The Bezalel Academy of Art
The original Bezalel Academy of Art was first envisioned in a meeting between
Boris Shatz and Theodore Herzl in Vienna in 1903. Shatz, already famous for his
statue “Matityahu the Hasmonean”, and founder of the Royal Academy of Art in
Sophia, Bulgaria, desired to establish an institution for the arts in the land of Israel.
He chose the name Bezalel for the biblical artist, mentioned in the book of Exodus
as the creater of the “Meeting Tent/Mishkan”. After Herzl’s death in 1904, Shatz
traveled Europe looking for donors to establish the school in Jerusalem, where Otto
Warburg and Franz Oppenheimer agreed to fund the project.
The Bezalel School produced decorative art objects in a wide range of media: silver,
leather, wood, brass and fabric. While the artists and designers were European-
trained, the craftsmen were often members of the Yemenite community, which has a
long tradition of craftmanship in precious metals. Silver and goldsmithing had been
traditional Jewish occupations in Yemen. Yemenite immigrants with their colorful
traditional costumes were also frequent subjects of Bezalel school artists.
Leading artists of the school include Meir Gur Aryeh, Ze’ev Raban, Shmuel Ben
David, Ya’ackov Ben-Dov, Ze’ev Ben-Tzvi, Jacob Eisenberg, Jacob Pins, Jacob
Steinhardt and Hermann Struck.
In 1912, the school had only one female student, Marousia (Miriam) Nissenholtz,
who used the pseudonym Chad Gadya. The school closed down in 1929 in the wake
of economic difficulties, but reopened in 1935, attracting many teachers and students
from Germany, many of them from the Bauhaus school shut down by the Nazis.

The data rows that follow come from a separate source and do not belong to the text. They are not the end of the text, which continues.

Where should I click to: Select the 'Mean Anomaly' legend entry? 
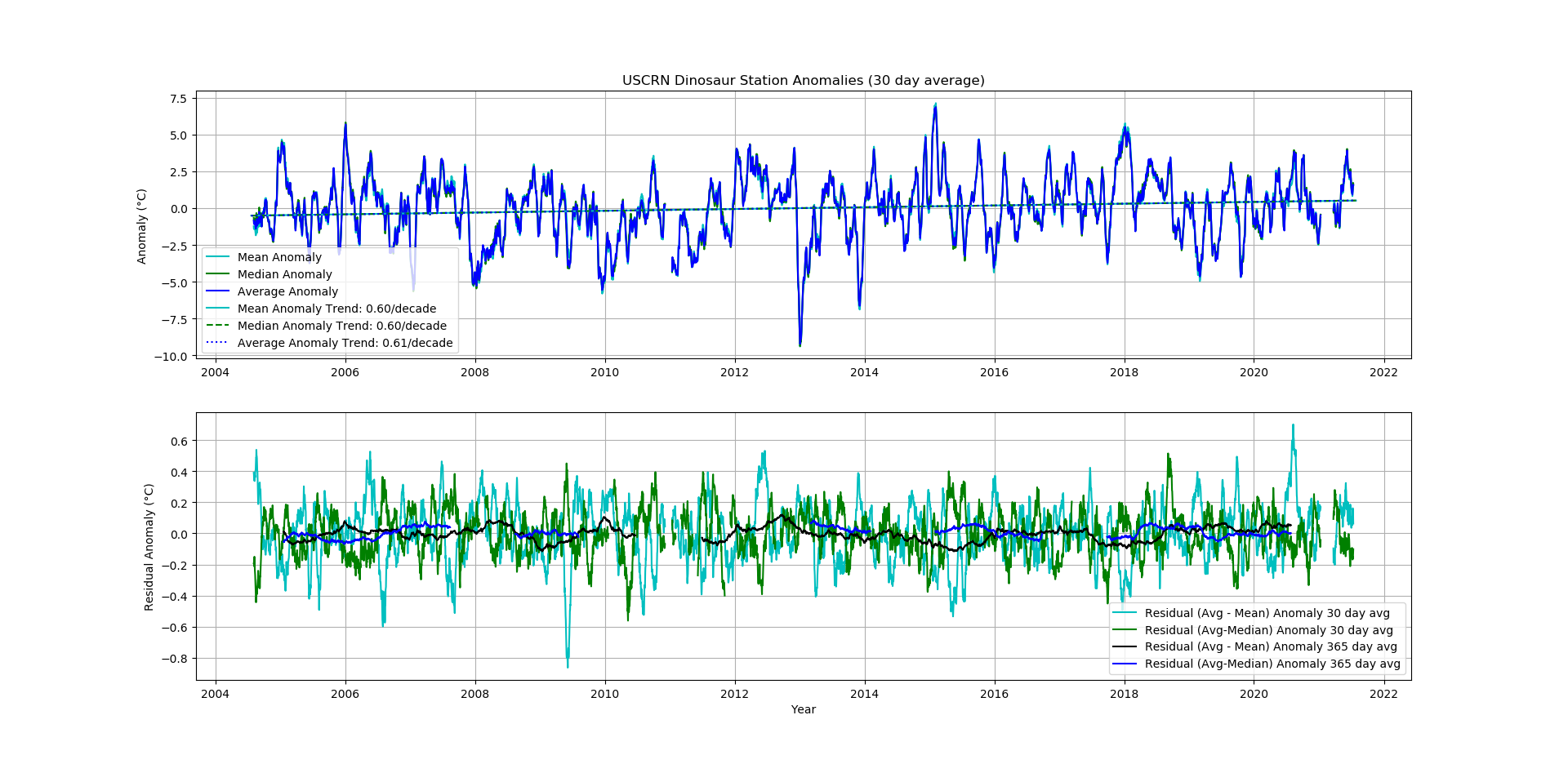pos(279,257)
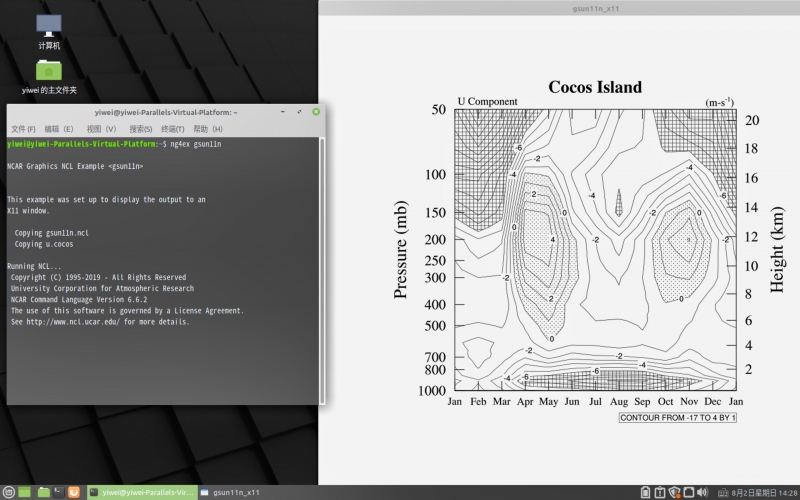Open the 编辑(E) menu in the terminal
This screenshot has width=800, height=500.
[60, 129]
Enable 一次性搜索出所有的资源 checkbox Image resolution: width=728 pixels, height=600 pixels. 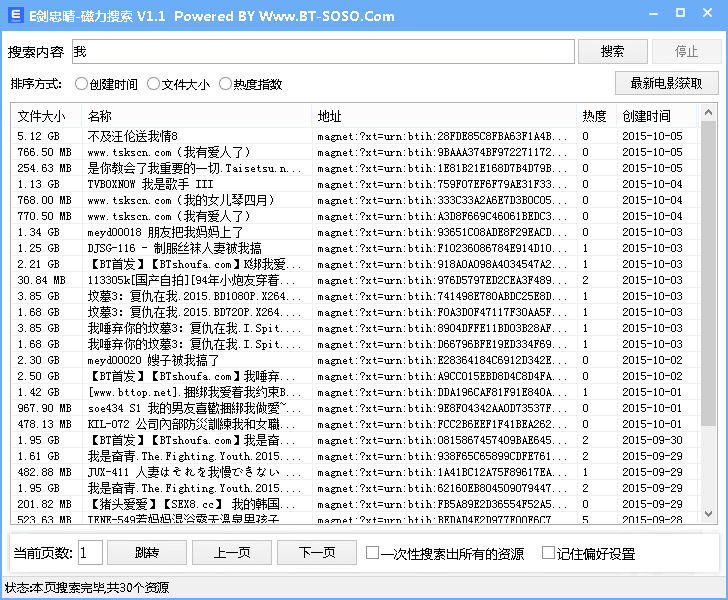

After being reopened, the school was referred to as “The New Bezalel”, and items
produced in “The Old Bezalel” intrinsically carry great value.
In 1958, the first year that the prize was awarded to an organization, Bezalel won
the Israel Prize for painting and sculpture. In 1969, Bezalel became a state-supported
institution. In 1975 it was recognized by the Council for Higher Education in Israel as
an institute of higher education. It completed its relocation to Mount Scopus in 1990.
In 2006, the Bezalel Academy of Art and Design celebrated its 100th anniversary.
Today, it is located on Mount Scopus in Jerusalem and has 1,500 students. Faculties
include Fine Arts, Architecture, Ceramic Design, Industrial Design, Jewelry,
Photography, Visual Communication, Animation, Film and Art History & Theory.